Brief:
Output exactly the lines below from the one containing "The height and" to the last line, both included. Omit pictures.

##### Available records #####

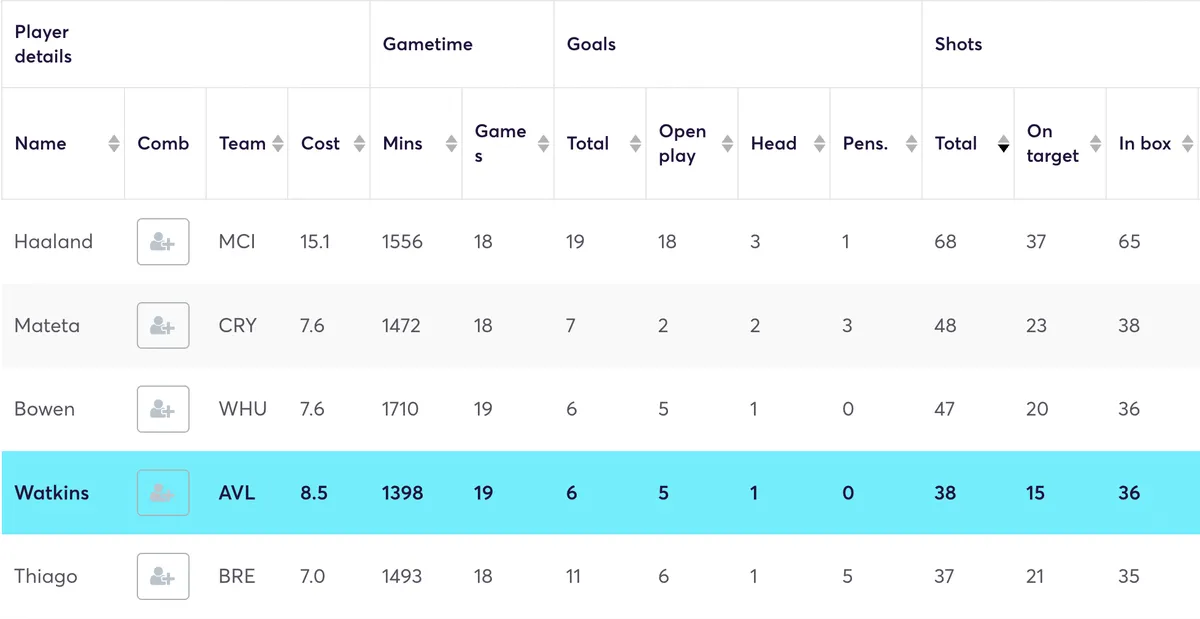This screenshot has width=1200, height=619.
Task: Click the player name Haaland
Action: point(52,242)
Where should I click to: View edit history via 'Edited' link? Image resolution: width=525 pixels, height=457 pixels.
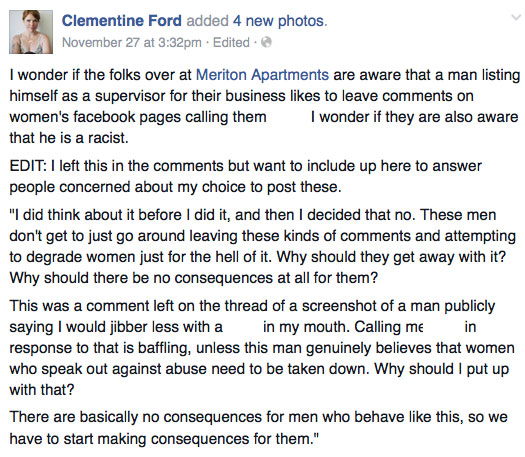[x=231, y=43]
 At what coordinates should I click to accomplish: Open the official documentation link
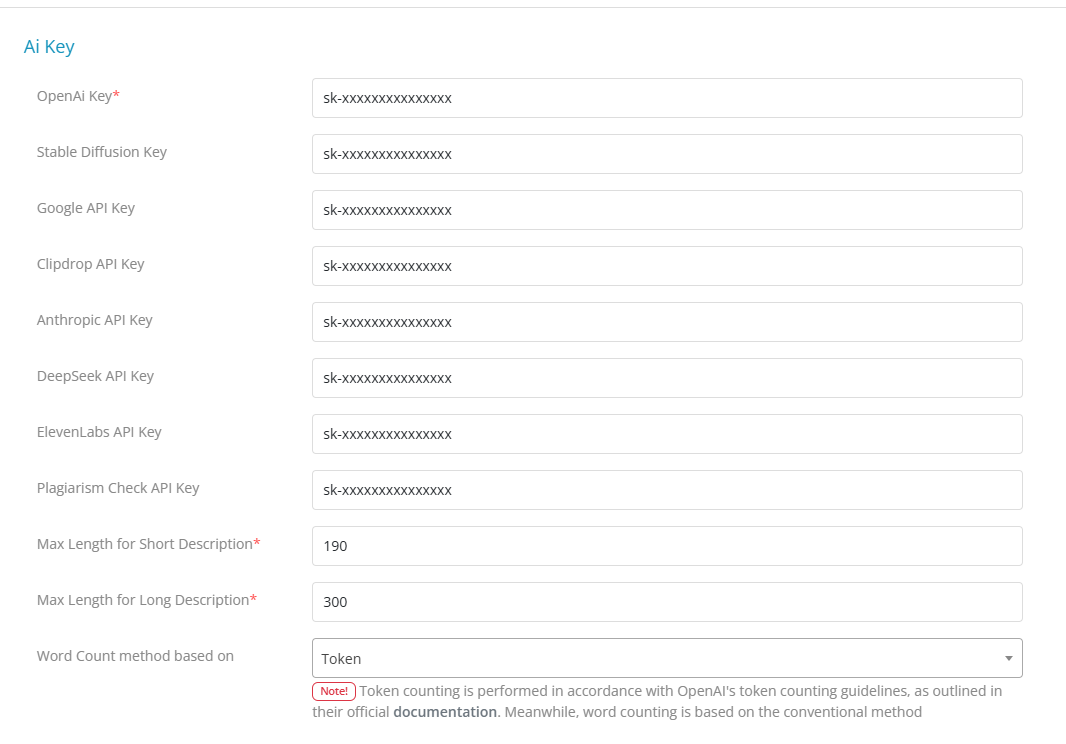pyautogui.click(x=445, y=712)
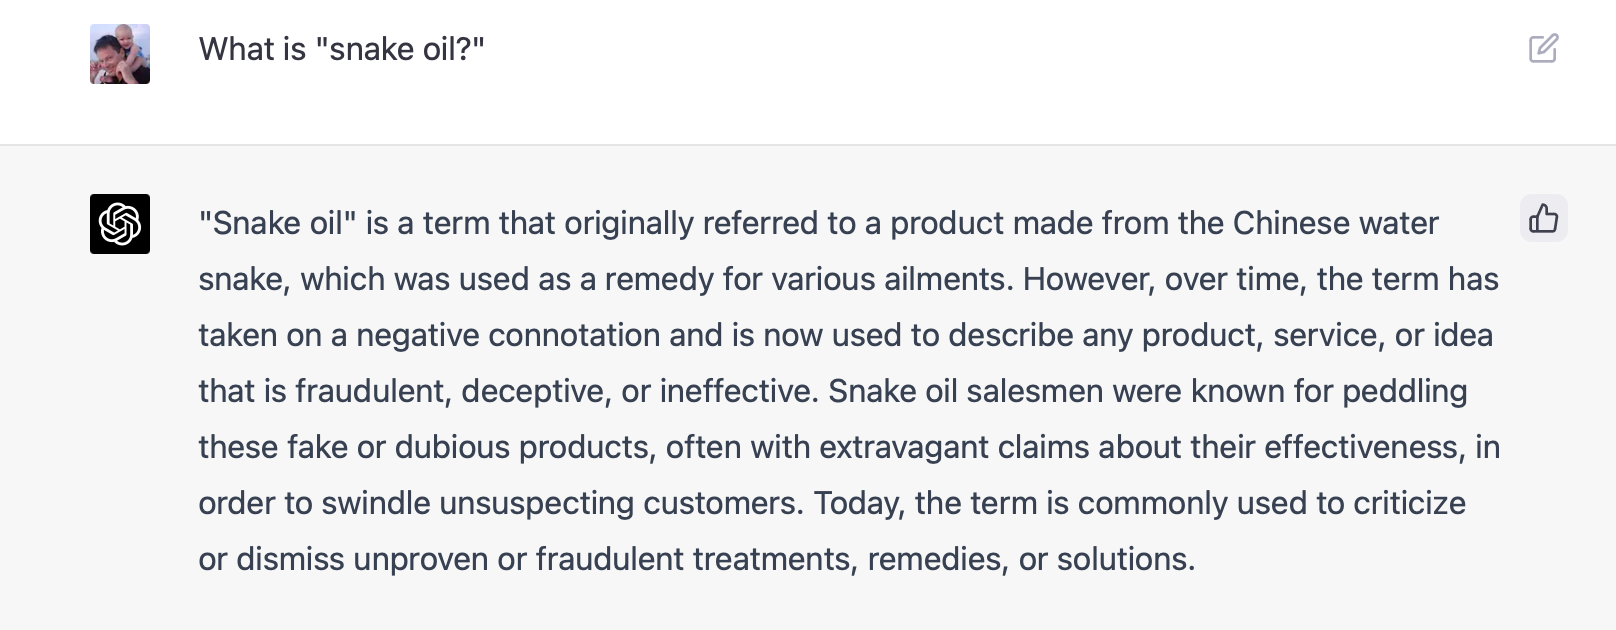Click the user question "What is snake oil?"

click(341, 49)
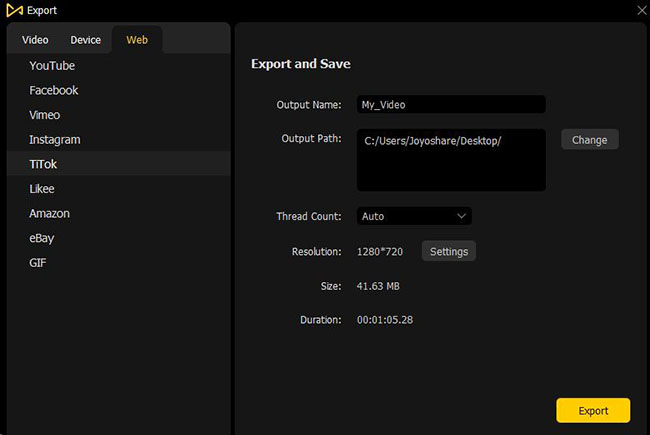The image size is (650, 435).
Task: Open resolution Settings button
Action: point(449,251)
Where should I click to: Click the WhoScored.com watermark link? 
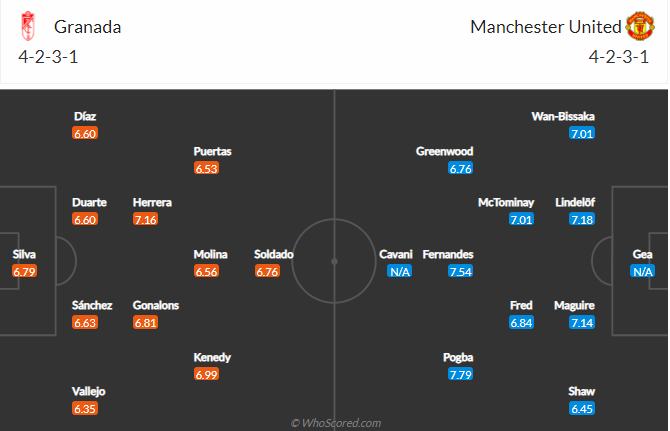click(335, 423)
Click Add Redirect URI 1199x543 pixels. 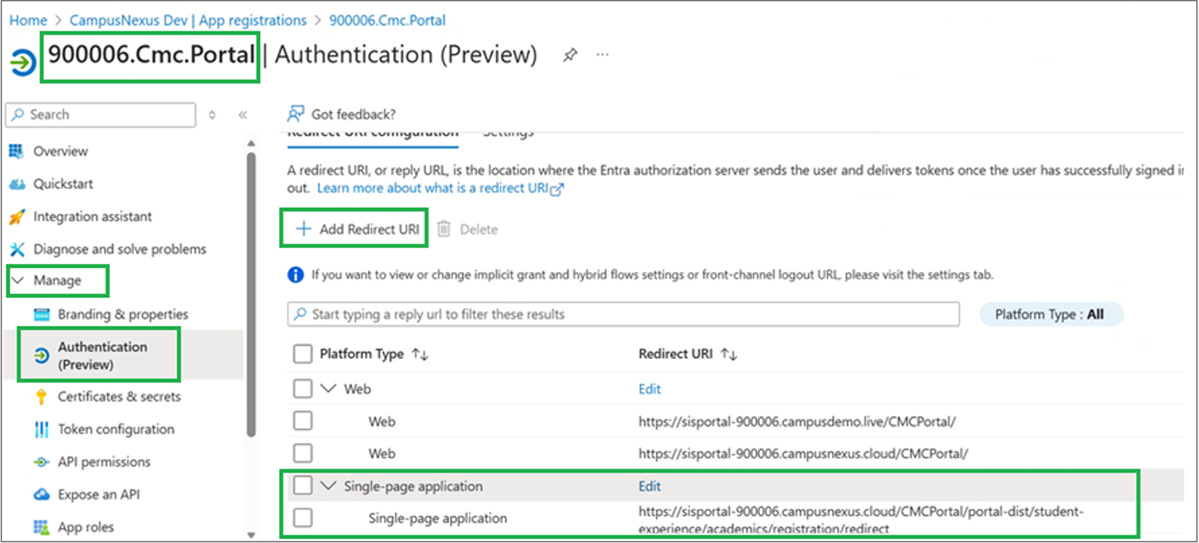(357, 229)
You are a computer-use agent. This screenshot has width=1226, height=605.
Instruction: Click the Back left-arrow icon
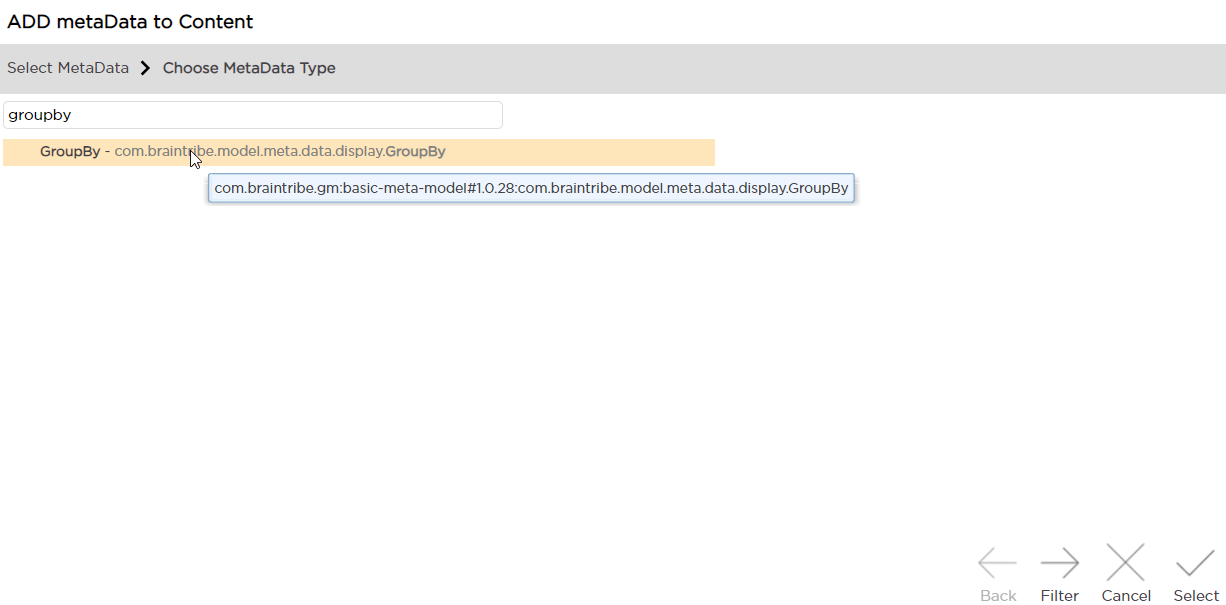click(x=997, y=564)
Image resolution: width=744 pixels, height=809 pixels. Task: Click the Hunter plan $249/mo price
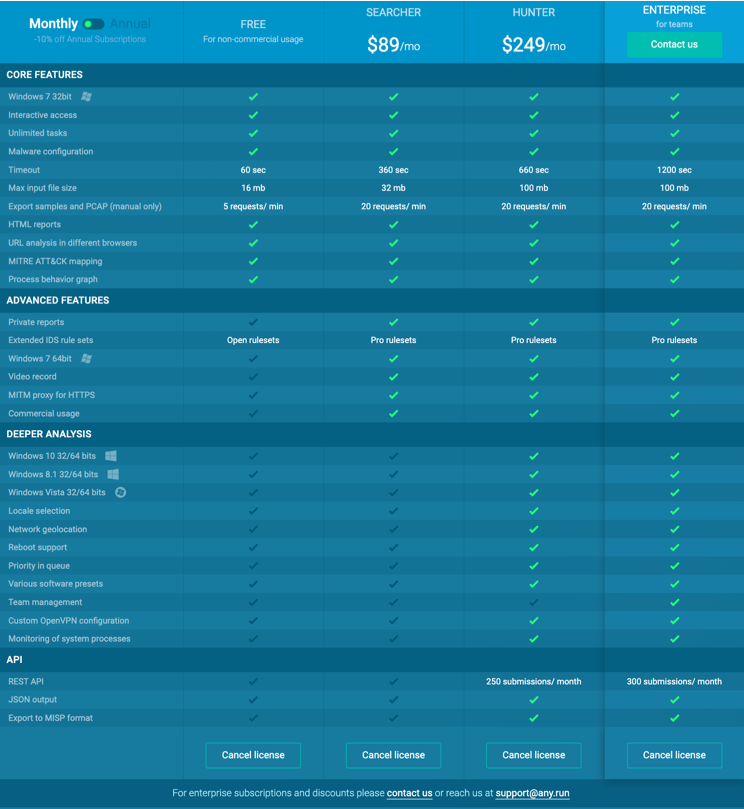(x=533, y=45)
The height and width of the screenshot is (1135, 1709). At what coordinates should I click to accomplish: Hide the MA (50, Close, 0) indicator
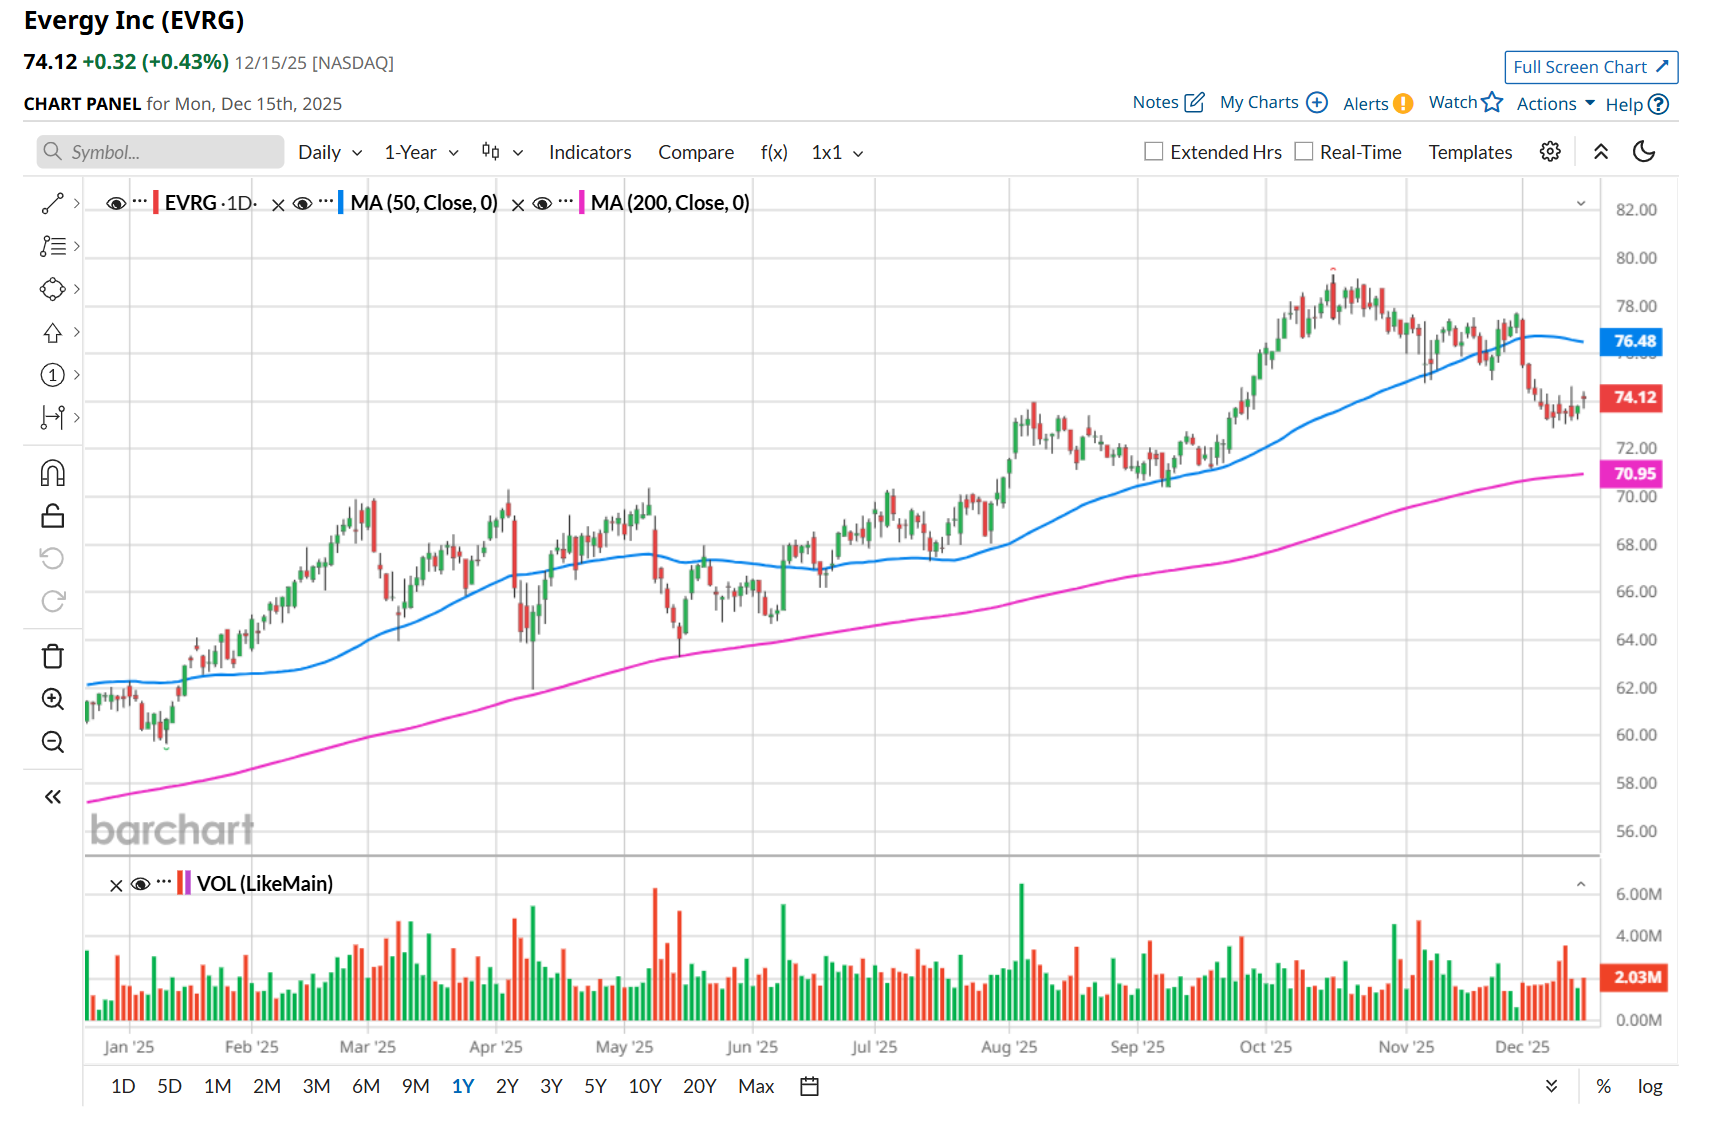click(x=303, y=204)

#####

Problem solution:
The height and width of the screenshot is (1135, 1709). At what coordinates should I click to accomplish: Hide the MA (50, Close, 0) indicator
click(x=303, y=204)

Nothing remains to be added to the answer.